Street-level imagery makes data collection a snap
Cameras, LiDAR, algorithms and cloud databases make it possible for state and local governments to convert imagery into insights.
Street-level data and imagery is finding its way into asset management, property appraisals, socioeconomic analysis, curb management and more.
Las Vegas will be taking advantage of geospatial data and imagery to more efficiently manage its traffic and road operations.
The city recently awarded a contract to CycloMedia, a street-level visualization company, to help it manage above-ground municipal right-of-way assets, such as traffic lights and stop signs, across the city’s 135 square mile footprint.
The company captures high-resolution street-level imagery through terrestrial mobile LiDAR and categorizes asset features to a cloud-based inventory database, noting features such as location, type, condition, height and width depending on the specific asset, company officials said.
The data and insights will be available to all relevant city personnel and deployed through Cartegraph’s operational asset management software. An enterprise license agreement will allow the city to use the service for public works maintenance, planning and capital improvements.
Increasingly, cities and states are tapping automated image capture technology to gather data.
In Johnson County, Kansas, appraisers used CycloMedia vehicles outfitted with cameras and a LiDAR unit mounted on the roof to automatically capture imagery every 16 feet while driving the speed limit. Images were hosted in a secure Microsoft Azure cloud-based server and integrated with the county’s appraisal system, where analysts could see if changes had been made to a property that could affect its value.
Philadelphia worked with GoodRoads, which provides low-cost devices that attach magnetically to city vehicles and collect roadway images every half a second and analyze them for problems -- without deploying city roadway inspectors.

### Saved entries
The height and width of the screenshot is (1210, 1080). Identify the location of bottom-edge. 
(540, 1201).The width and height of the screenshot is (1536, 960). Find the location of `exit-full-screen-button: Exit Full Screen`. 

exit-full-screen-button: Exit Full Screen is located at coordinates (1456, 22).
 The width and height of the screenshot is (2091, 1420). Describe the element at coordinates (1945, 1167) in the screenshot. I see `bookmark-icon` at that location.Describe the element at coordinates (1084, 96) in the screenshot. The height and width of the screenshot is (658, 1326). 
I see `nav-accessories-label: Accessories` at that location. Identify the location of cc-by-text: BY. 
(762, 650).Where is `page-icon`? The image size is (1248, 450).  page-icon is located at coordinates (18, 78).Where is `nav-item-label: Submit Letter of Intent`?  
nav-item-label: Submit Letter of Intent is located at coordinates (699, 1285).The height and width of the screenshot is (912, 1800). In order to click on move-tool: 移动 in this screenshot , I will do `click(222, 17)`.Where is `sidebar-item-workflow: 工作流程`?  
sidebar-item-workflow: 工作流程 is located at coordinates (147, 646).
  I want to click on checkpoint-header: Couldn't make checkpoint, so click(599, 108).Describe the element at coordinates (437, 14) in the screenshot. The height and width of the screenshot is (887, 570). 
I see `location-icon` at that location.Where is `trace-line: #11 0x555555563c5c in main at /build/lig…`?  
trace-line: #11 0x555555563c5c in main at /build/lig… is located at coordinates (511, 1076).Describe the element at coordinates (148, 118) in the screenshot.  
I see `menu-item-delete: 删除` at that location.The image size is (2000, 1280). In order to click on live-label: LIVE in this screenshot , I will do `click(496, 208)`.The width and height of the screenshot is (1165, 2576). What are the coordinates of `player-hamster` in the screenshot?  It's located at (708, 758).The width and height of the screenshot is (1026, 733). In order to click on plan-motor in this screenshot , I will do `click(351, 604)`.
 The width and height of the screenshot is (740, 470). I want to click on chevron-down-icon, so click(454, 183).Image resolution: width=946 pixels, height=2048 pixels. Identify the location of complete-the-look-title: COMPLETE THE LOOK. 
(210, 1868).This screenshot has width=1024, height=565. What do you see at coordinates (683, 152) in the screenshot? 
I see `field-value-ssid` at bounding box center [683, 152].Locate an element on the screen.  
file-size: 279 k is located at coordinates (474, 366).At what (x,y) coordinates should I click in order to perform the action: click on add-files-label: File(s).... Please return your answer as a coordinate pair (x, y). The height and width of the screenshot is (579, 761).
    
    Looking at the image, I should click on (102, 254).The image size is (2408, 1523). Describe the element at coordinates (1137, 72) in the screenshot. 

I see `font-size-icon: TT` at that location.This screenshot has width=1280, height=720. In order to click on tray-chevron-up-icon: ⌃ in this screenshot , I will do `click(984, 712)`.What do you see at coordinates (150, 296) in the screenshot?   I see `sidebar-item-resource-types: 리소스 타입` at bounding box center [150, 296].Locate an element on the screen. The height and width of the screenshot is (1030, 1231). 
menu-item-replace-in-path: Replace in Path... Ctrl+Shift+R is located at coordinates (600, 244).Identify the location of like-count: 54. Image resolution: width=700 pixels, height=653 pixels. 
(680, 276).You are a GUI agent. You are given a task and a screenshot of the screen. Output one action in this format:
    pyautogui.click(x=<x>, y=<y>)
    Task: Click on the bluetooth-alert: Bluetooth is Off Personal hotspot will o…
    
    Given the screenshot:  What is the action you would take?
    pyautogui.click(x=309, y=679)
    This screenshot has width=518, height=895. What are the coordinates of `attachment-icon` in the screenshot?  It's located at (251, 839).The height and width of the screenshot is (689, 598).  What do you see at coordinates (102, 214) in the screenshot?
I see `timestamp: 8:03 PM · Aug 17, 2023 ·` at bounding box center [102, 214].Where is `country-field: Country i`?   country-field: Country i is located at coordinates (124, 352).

### ASSIGNMENT
Write out everything from "The city recently" down to "to gather data." in the article on street-level imagery, word for word.

### TASK ANSWER
The city recently awarded a contract to CycloMedia, a street-level visualization company, to help it manage above-ground municipal right-of-way assets, such as traffic lights and stop signs, across the city’s 135 square mile footprint.
The company captures high-resolution street-level imagery through terrestrial mobile LiDAR and categorizes asset features to a cloud-based inventory database, noting features such as location, type, condition, height and width depending on the specific asset, company officials said.
The data and insights will be available to all relevant city personnel and deployed through Cartegraph’s operational asset management software. An enterprise license agreement will allow the city to use the service for public works maintenance, planning and capital improvements.
Increasingly, cities and states are tapping automated image capture technology to gather data.